Apache Apex Compatibility

Purpose

This document captures the compatibility goals of the Apache Apex project. The different types of compatibility between Apex releases that affect contributors, downstream projects, and end-users are enumerated. For each type of compatibility we:

  • describe the impact on downstream projects or end-users
  • where applicable, call out the policy adopted when incompatible changes are permitted.

Apache Apex follows semantic versioning. Depending on the compatibility type, there may be different tools or mechanisms to ensure compatibility, for example by comparing artifacts during the build process.

The type of change will inform the required target version number. Given a version number MAJOR.MINOR.PATCH, increment the:

  • MAJOR version when you make incompatible API changes,
  • MINOR version when you add functionality in a backward-compatible manner, and
  • PATCH version when you make backward-compatible bug fixes.

Additional labels for pre-release and build metadata are available as extensions to the MAJOR.MINOR.PATCH format.
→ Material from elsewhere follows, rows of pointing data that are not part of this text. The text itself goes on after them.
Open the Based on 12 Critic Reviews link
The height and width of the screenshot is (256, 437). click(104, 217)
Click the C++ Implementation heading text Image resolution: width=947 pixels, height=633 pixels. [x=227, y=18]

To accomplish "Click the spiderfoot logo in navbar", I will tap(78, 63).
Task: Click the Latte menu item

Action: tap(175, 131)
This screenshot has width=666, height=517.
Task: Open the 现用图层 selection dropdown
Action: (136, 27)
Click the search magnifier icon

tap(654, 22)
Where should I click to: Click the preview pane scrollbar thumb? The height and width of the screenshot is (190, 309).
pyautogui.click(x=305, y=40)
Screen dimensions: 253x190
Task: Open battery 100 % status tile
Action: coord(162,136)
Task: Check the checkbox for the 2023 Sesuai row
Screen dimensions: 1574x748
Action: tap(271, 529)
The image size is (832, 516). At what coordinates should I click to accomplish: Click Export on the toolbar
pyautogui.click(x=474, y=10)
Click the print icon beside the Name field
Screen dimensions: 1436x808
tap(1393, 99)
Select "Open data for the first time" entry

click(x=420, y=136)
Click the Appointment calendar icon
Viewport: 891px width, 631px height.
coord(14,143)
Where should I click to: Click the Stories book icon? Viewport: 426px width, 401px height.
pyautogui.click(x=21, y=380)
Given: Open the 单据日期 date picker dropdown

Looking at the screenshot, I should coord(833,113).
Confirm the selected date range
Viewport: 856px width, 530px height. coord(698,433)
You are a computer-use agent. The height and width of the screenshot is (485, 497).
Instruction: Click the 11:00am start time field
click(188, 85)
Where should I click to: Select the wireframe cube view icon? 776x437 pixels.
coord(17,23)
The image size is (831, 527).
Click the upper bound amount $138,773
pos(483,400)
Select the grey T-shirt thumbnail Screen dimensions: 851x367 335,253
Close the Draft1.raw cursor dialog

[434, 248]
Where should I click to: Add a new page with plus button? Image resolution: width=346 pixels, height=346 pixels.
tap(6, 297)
The overall goal is to avoid backward incompatible changes and major release upgrades. Accordingly we attempt to release new features with minor versions that are incremental to the prior release and offer our users a frictionless upgrade path. When planning contributions, please consider compatibility and release road map upfront. Specifically, certain changes that conflict with the versioning may need to be documented in JIRA and deferred until a future major release.

Compatibility types

Java API

Public API compatibility is required to ensure end-user programs and downstream projects continue to work without modification. The public API consists of:

  • apex-core: all interfaces and classes in api and common modules
  • apex-malhar: all interfaces and classes in all modules except demos, samples, benchmark

Interfaces and classes that are part of the public API and are annotated with interface stability are treated according to the rules defined by the annotation.

Policy

Changes to the public API must follow semantic versioning. Public APIs must be deprecated for at least one minor release prior to their removal in a major release. The japicmp Maven plugin is used to enforce compatibility as part of the Travis pre-commit builds.

Semantic compatibility

The behavior of APIs needs to remain consistent over versions, though changes for correctness may result in changes in behavior. Tests and javadocs specify the behavior. Over time, test suites should be expanded to verify compliance with the specification, effectively creating a formal specification for the subset of behaviors that can be easily tested.

Policy

The behavior of existing API cannot be modified as it would break existing user code. There are exceptional circumstances that may justify such changes, in which cases they should be discussed on the mailing list before implementation. Examples are bug fixes related to security issues, data corruption/consistency or to correct an unintended change from previous release that violated semantic compatibility. Such changes should be accompanied by test coverage for the exact behavior.

REST API

REST API compatibility corresponds to both the URLs and request/response content over the wire. REST APIs are specifically meant for stable use by clients across releases, even major releases.

Policy

The REST API is separately versioned. This is to allow for co-existence of old and new API should there be a need for backward incompatible changes in the future.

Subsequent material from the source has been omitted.